Après la Grèce et l'Irlande, le Portugal, désormais en première ligne des marchés, pourrait être contraint lui aussi de solliciter une aide extérieure, estiment les analystes, même si les autorités veulent encore convaincre que les situations sont «très différentes».

Publié le 22 nov. 2010
Lévi Fernandes AGENCE FRANCE-PRESSE

«Sur les marchés, l'idée est qu'une fois résolu le cas de l'Irlande, le Portugal se trouve en première ligne», déclarait dès vendredi Joao Cravinho, directeur à la Banque européenne pour la reconstruction et le développement (BERD), chargé du Portugal.

Pour autant, les autorités portugaises gardent encore espoir, insistant sur les différences entre les deux pays, comme elles l'avaient fait lors de la crise grecque au printemps.

Contrairement à d'autres, «le Portugal n'a pas connu de bulle immobilière et le niveau d'endettement est dans la moyenne de l'Union européenne», soulignait dimanche le président Anibal Cavaco Silva, disant «espérer que (l'intervention du FMI) ne sera pas nécessaire».

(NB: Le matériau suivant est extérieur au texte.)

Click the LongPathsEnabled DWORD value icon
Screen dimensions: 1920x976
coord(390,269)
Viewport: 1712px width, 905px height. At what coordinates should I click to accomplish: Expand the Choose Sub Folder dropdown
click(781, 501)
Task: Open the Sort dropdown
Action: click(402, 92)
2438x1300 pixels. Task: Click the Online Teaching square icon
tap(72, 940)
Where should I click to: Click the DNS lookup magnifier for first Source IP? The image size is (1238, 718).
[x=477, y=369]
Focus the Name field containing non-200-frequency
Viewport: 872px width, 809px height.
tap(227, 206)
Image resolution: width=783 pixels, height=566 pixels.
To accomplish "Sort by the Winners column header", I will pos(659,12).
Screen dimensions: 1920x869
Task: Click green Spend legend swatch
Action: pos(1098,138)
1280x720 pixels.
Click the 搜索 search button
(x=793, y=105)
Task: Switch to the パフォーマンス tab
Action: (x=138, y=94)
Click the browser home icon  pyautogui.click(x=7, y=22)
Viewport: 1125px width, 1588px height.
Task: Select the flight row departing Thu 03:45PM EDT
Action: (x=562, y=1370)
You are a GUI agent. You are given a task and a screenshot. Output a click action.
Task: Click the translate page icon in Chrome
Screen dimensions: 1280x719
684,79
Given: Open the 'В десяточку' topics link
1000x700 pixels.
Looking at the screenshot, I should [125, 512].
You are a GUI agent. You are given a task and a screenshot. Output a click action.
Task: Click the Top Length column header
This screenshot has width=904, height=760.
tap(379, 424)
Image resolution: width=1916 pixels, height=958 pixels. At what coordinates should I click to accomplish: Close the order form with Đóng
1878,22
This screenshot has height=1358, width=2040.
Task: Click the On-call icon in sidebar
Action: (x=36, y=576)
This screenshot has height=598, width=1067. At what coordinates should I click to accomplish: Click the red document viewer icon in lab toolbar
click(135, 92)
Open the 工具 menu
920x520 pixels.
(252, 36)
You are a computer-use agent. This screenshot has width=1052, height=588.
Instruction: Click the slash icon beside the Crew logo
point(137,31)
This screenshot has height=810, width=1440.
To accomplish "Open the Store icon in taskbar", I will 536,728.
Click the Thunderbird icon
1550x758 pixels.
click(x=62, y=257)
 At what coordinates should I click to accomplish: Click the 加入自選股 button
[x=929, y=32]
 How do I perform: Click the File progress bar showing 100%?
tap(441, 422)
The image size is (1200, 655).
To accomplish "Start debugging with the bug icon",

Le ministre des Finances Fernando Teixeira dos Santos s'est quant à lui empressé dimanche soir de saluer le plan d'aide «significatif» à l'Irlande qui, a-t-il assuré, «apaise les craintes, réduit l'incertitude et renforce la confiance des marchés».

Une nouvelle fois, M. Teixeira dos Santos a tenté de décoller le Portugal des problèmes irlandais, soulignant que le pays dispose d'un système bancaire «bien régulé et supervisé», «résistant et bien capitalisé». Il a également mis en avant la «stratégie claire» du gouvernement pour réduire les déficits, réaffirmant que les objectifs seraient tenus.

Toutefois, pour la majorité des analystes, ces arguments pourraient s'avérer insuffisants pour rassurer les marchés. Lundi, les taux de rendement de la dette portugaise continuaient à la hausse à 6,527%, contre 6,508% vendredi soir.

«Si cette pression ne se relâche pas, le Portugal sera contraint de demander une aide d'urgence», prévoit l'économiste Tullia Bucco d'Unicrédit.

«Le Portugal peut considérer qu'il est insensé de payer des taux de 6 à 7%, ou plus, alors qu'il peut demander une aide extérieure» à des taux plus faibles, estime également Filipe Silva, stratégiste obligataire de la banque Carregosa.

Plombé par une croissance atone depuis de nombreuses années, le Portugal accuse une dette publique de 161 milliards d'euros, soit plus de 82% du PIB, qu'il s'est montré jusqu'ici incapable de réduire.

«L'endettement portugais a davantage progressé sur les neuf premiers mois de l'année que sur la même période de l'année dernière», faisait remarquer l'économiste Ralph Solveen de la Commerzbank, au Financial Times.

«Les besoins de financement du Portugal sont supérieurs à ceux de l'Irlande», soulignait pour sa part Nick Firoozye de la banque Nomura, cité lundi par Diario Economico.

Si le Portugal a garanti ses besoins de financement pour 2010, la situation risque en effet de se compliquer très fortement en 2011, avec l'arrivée à échéance de 25,6 milliards d'euros de dettes, dont 19,7 milliards au premier semestre.

Dans ce contexte, le Parlement portugais s'apprête à voter définitivement vendredi un budget d'une austérité sans précédent, cumulant baisse des salaires et hausse d'impôts pour ramener le déficit de 7,3% du PIB à 4,6%.

En réaction, les deux principales centrales syndicales portugaises, la CGTP et l'UGT, réunies pour la première fois depuis 1988, ont convoqué pour mercredi une grève générale, qui s'annonce comme le mouvement social le plus important depuis l'avènement de la démocratie en 1974.